Successive Finance Commissions have steadily expanded the share of resources devolved to states — from 29.5% in the 11th Finance Commission to a historic 42% in the 14th, the largest increase in India’s fiscal history. The 15th FC held the share at 41% while accommodating the fiscal disruptions of COVID-19.
There have also been valid criticisms from southern states about their declining share in devolution, despite higher economic and demographic performance. The report provides an in-depth analysis of which states have gained from this decline–it is not the populous states like Uttar Pradesh and Bihar, as popularly assumed, they too have faced a decline in their devolutions. It is, in fact, the Northeast states that have gained, in a highly disproportionate manner, given their smaller populations. The Finance Commission must address these imbalances.
The 16th FC’s Terms of Reference, which returned to constitutional essentials, present an opportunity to modernise this framework. Rather than layering on prescriptive directives, they allow for a de novo view — one that can design a future-ready fiscal compact for a $10T India.
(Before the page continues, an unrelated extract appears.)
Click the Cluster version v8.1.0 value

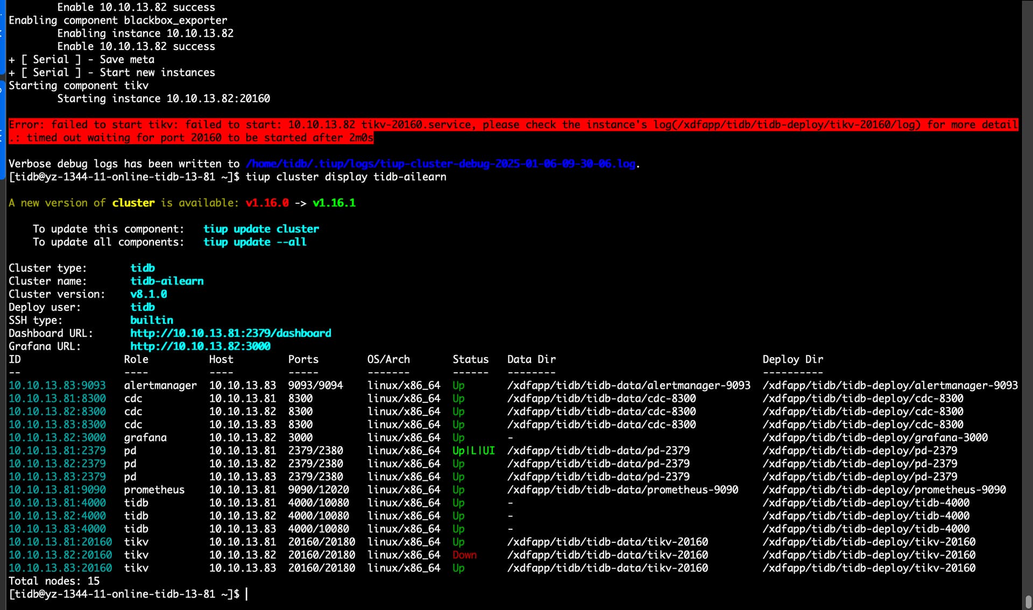pyautogui.click(x=148, y=294)
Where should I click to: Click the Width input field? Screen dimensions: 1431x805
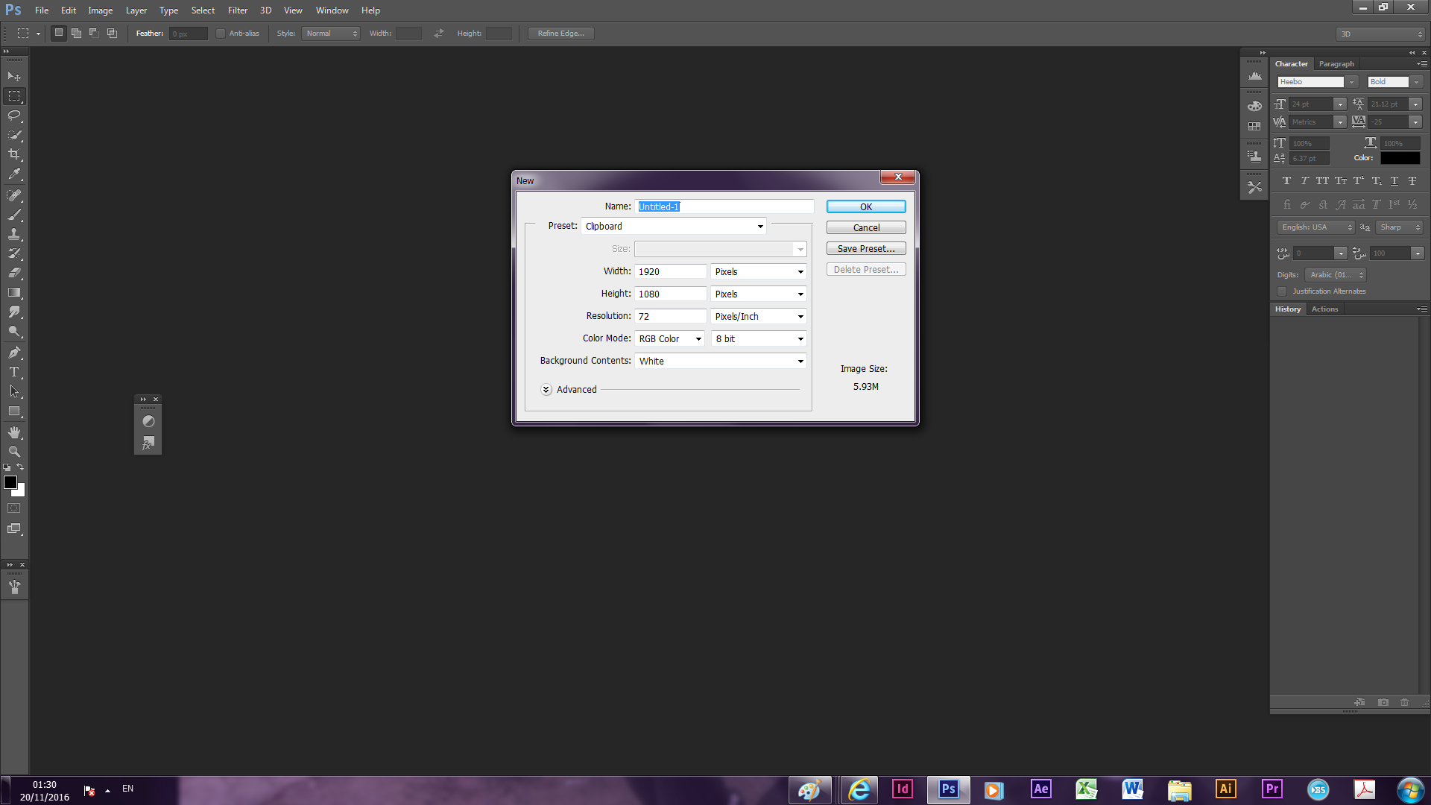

The model proposed in this report preserves continuity by retaining the 41% vertical share for states, while introducing a refined horizontal formula that better reflects demographic realities, governance quality, and developmental priorities.
The result is a rational and predictable per-capita distribution, with most states clustering between ₹8,000–13,000 — a significant improvement over the extreme outliers seen under previous formulas.
Recalibration brings allocations closer to states’ economic weight and contributions.
By correcting distortions and aligning allocations with both population and performance, the model restores balance to India’s fiscal federalism — creating a more equitable and predictable platform for growth.
Beyond tax devolution, the report reimagines the grants architecture to meet evolving fiscal needs. Compensatory grants safeguard states from absolute declines, while disaster and border-area grants expand coverage for climate shocks and frontier vulnerabilities.
A significant 40% of all grants are directed to local governments — equally split between rural and urban bodies. Within this, untied grants play a pivotal role. Unlike tied grants, which are earmarked for specific schemes such as health or education, untied grants can be used freely by states to pursue context-specific priorities. This flexibility strengthens state autonomy, allowing resources to flow toward the most urgent needs on the ground.
Equally important is the proposal to cap cesses and surcharges at 10% of gross tax revenues. This reform keeps more resources within the divisible pool, enhancing transparency and predictability for states.
The design of fiscal transfers has implications far beyond intergovernmental balance sheets. States account for the majority of government expenditure, including investments in healthcare, education, logistics, and infrastructure — the very foundations on which businesses scale and capital flows. Predictable and equitable transfers strengthen the capacity of high-contribution states to sustain urbanisation and industrialisation, while targeted incentives enable lagging states to raise human capital and expand participation in the economy.
For investors and businesses, this means a more consistent policy environment, deeper markets across regions, and a stronger base of public goods to support private enterprise. Fiscal federalism, when well-calibrated, becomes a growth multiplier.
Taken together, the proposals represent more than formulaic adjustments — they signal a renewal of India’s fiscal compact. By integrating demographic alignment, human development incentives, and ecological responsibility, the 16th FC framework strengthens cooperative federalism and equips states with the resources to deliver inclusive growth.
Crucially, the credibility of fiscal transfers underpins not just intergovernmental trust but also investor confidence, state-level governance capacity, and India’s macroeconomic resilience. As the 16th Finance Commission submits its recommendations by October 2025, India has the opportunity to define how it funds its leap from a $4 trillion to a $10 trillion economy — ensuring that growth is fair, sustainable, and investment-ready.